Problem to work on: Below are the records; copy each line in which "settings" occurs.

----- Supplied data -----

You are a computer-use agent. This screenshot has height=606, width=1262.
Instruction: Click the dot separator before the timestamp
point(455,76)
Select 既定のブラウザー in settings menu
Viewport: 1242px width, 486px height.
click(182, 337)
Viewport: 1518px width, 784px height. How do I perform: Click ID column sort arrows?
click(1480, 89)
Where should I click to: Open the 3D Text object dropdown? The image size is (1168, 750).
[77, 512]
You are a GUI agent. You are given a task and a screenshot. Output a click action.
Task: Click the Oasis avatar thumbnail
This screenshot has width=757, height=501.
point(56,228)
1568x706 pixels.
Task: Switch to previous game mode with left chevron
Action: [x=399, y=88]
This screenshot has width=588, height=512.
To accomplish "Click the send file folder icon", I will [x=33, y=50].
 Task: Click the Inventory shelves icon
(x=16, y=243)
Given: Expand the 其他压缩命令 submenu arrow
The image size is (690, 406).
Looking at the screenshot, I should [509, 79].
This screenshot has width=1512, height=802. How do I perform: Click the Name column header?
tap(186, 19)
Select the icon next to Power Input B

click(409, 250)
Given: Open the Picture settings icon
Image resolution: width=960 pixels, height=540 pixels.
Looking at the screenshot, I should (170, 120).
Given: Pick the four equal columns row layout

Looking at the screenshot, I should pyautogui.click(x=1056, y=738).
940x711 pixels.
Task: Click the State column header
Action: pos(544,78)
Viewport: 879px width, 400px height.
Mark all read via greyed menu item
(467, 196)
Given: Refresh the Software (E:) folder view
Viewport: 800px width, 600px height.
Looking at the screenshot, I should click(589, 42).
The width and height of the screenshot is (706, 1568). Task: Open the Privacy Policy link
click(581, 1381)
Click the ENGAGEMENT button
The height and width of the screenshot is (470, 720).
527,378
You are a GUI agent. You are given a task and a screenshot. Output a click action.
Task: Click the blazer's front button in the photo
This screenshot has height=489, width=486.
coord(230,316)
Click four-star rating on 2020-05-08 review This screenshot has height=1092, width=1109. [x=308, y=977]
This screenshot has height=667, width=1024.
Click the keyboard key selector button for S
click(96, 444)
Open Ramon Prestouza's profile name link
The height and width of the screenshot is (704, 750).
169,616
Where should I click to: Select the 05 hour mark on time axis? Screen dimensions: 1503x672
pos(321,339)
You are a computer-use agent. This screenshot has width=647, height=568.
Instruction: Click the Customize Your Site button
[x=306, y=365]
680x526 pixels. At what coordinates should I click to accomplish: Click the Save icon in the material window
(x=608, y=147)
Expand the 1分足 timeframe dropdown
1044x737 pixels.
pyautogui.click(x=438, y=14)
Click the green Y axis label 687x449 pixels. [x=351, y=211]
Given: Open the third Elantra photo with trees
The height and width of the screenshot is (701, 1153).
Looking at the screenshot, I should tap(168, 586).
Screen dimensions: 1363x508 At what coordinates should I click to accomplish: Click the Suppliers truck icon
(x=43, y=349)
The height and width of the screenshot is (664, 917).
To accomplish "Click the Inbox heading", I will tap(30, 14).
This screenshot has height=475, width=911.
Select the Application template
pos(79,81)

-----

Answer to this exercise:
Select 既定のブラウザー in settings menu
Given: Open the Picture settings icon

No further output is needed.